■ **Extracted text**:

::::

So, the receiver can start to save the waveform, for example, when the elevation of the possible target is less than 150 m. The entire
backscattered signal over a depth of 50-60 m is some 500 samples at 1 GHz sampling rate. If we can afford to store that sample set,
e.g. at 8 bits per sample, it is possible to delve into the signal afterwards, in post processing at the office. The other option is to be more
cautions, not to embed a priori knowledge about the expected range, and set a threshold for the signal. If signal is above, start a
detection of a reflection. The threshold is a precaution, and results in lost dBs. So, there clearly are some dBs to gain or lose both
at the transmitter and receiver side, by choosing a different strategy. But the physics can not be deluded. Enough photons need to
illuminate the target, in order to get a measurable signal. A low-noise receiver helps, as does high transmitting power. But, there are
limits for eye-safety that restrict TX power, and the overall power available (230 VAC) in an aircraft is not endless either.

What is there to be observed about forest canopies with LiDAR that we do not perceive yet?

"LiDAR produces a point cloud" was the perception of the community until waveform digitizers started to appear in the receivers.
Trajectory of the LiDAR of course was there, for each dataset, but people were not interested in it - to see from which direction,
or along which path, the pulse that produced the one or more echoes had traversed. You could do a lot even with the point cloud.

The terrain under a canopy was out of reach with photogrammetric data. LiDAR data gives the terrain profile even under leaf-on conditions.
And the accuracy is amazing, at the decimeter level. As foresters had been accustomed to 2-3 m accuracy, this was a giant leap.
And you are left with a lot of points that do not represent the terrain, but vegetation. Early pioneering researchers were clever to show
the statistical dependencies between the traits of the vegetation point cloud and the forest parameters. Empirical, statistical modeling
does not tell you the exact nature of the dependency, but if it works - who cares - the forest parameters are there. But there are no free
lunches - the simplicity of empirical approach comes with a cost. The models linking the LiDAR data and forest features are not universal.

::::

■ **Data in this exercise**:
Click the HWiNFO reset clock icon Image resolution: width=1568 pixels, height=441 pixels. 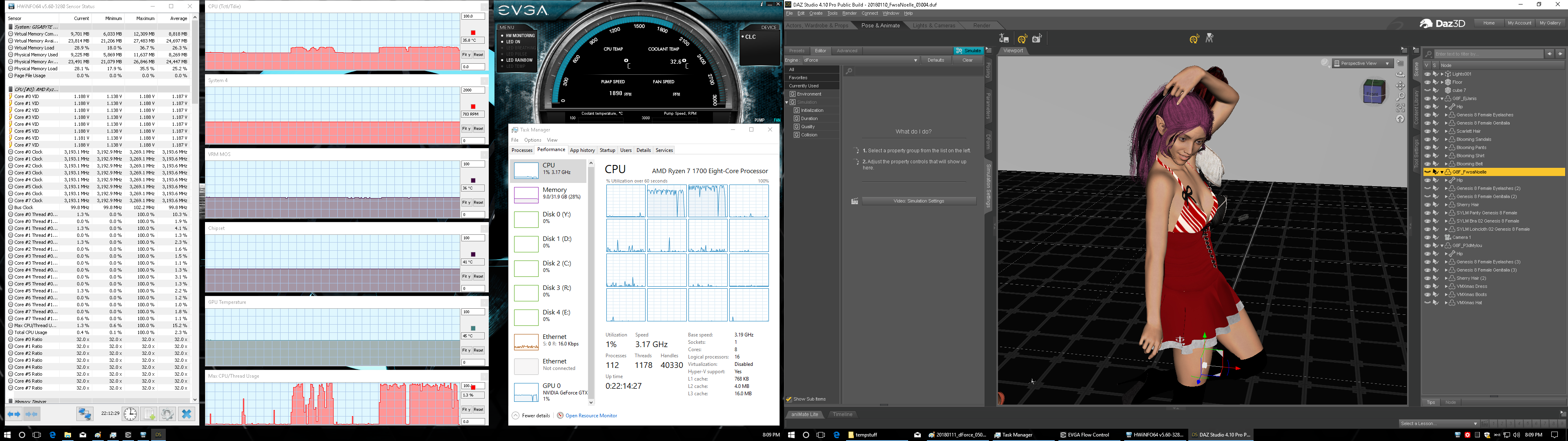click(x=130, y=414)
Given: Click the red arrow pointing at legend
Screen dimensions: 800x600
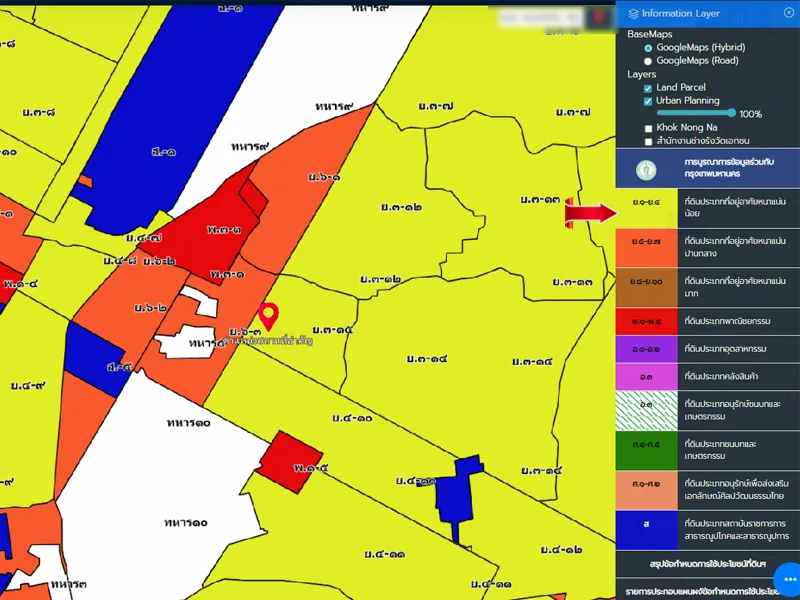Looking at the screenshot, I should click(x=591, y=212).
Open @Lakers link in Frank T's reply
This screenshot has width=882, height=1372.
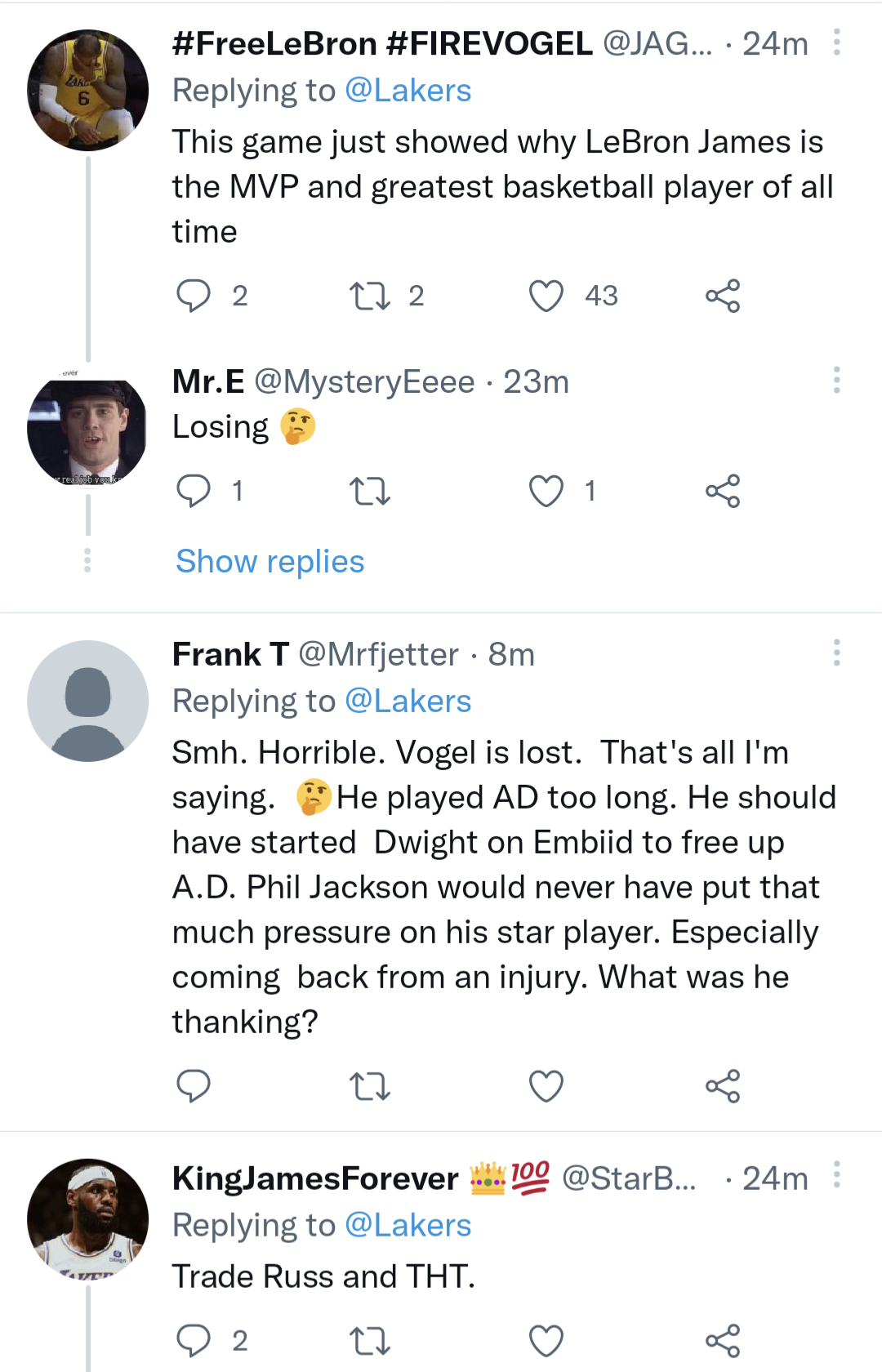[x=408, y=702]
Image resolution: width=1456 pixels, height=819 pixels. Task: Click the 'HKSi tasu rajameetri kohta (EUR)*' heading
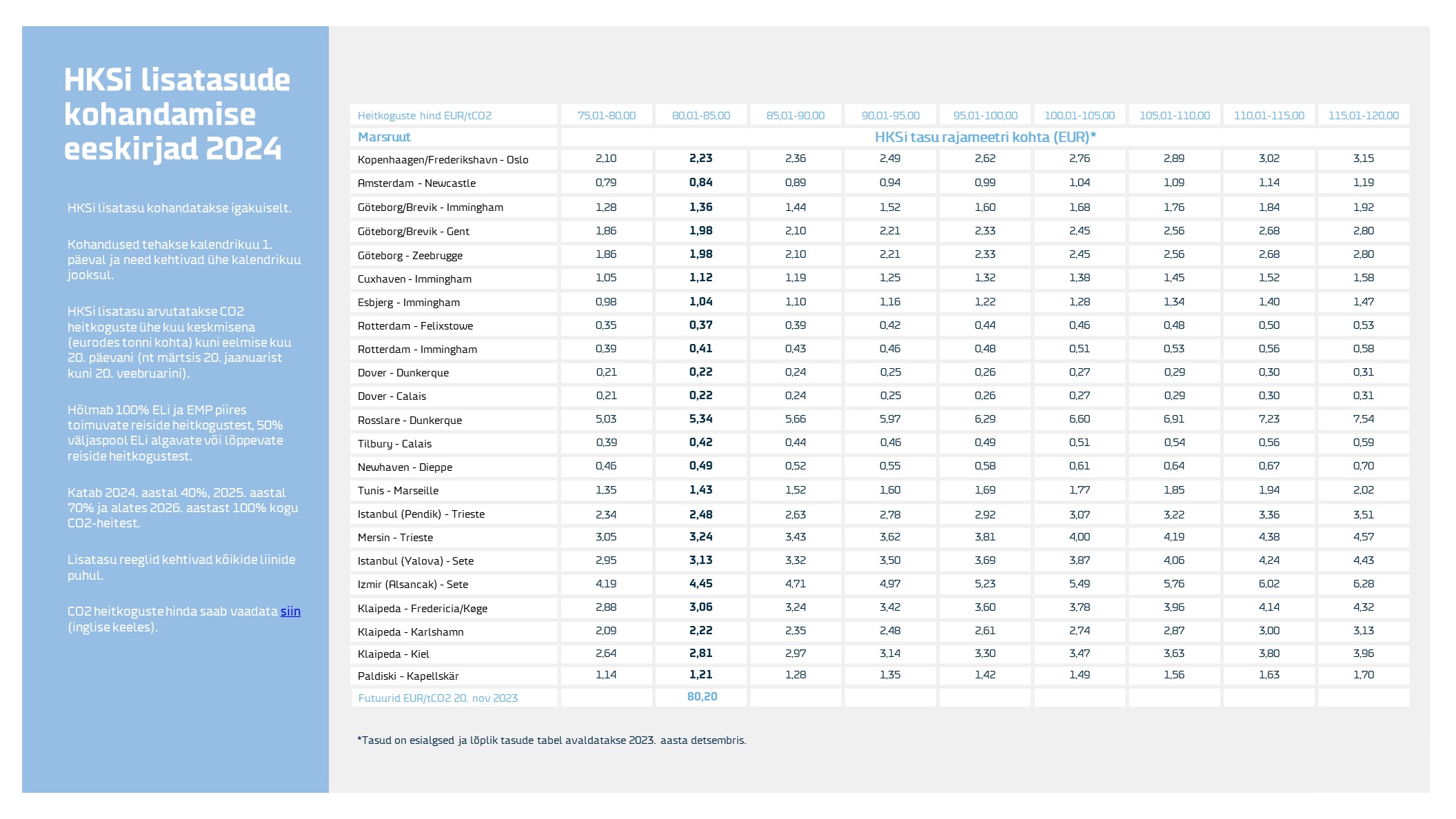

::::

■ **Direction 1**:
Recast everything in the records from the line containing "Open @Lakers link in Frank T's reply" down to the end of the records as a Markdown table with the columns No. and Entry, numbering each line and skipping blank lines. Leave the pictures out.
■ **Direction 2**:
Continue the passage on LiDAR and forest canopies from where it stops.
The records have nothing to do with the passage on LiDAR and forest canopies.

■ **Written response 1**:
| No. | Entry |
|---|---|
| 1 | Open @Lakers link in Frank T's reply |
| 2 | This screenshot has width=882, height=1372. |
| 3 | [x=408, y=702] |
| 4 | Image resolution: width=1456 pixels, height=819 pixels. Task: Click the 'HKSi tasu rajameetri kohta (EUR)*' heading |

■ **Written response 2**:
Changes in the data acquisition settings ruin the dependencies, at least to some degree. There is a need to have samples to train
(calibrate) the models - and it costs money to measure trees every time there is a campaign. Here is where research could help
still in the future. Another interesting aspect relates to the dampening of the pulse as it traverses thru the canopy. The pulse usually
never hits anything that entirely fills the cross-section of it. Thus, it is possible that different parts of the pulse reach different depth
in the canopy volume. This is why there can be multiple echoes from a single transmitted pulse. Now, it puzzles me if the width of the pulse cross-section
and the size-distribution of intracanopy gaps or scatters have any correlation. This would show, in a data set that combines
acquisitions using different footprint sizes. Namely, I believe that going multi-footprint is more interesting than going multi-spectral.
Vegetation, if it is bright in one wavelength, is bright also on another.  Don't put your money on multispectral. Look at the gaps, not
just at the scatterers. (Joensuu train Feb 28, 2012).

In Joensuu to lecture photogrammetry. Some UAV talks - see if the UAV 2010 seedling standdata could be re-used.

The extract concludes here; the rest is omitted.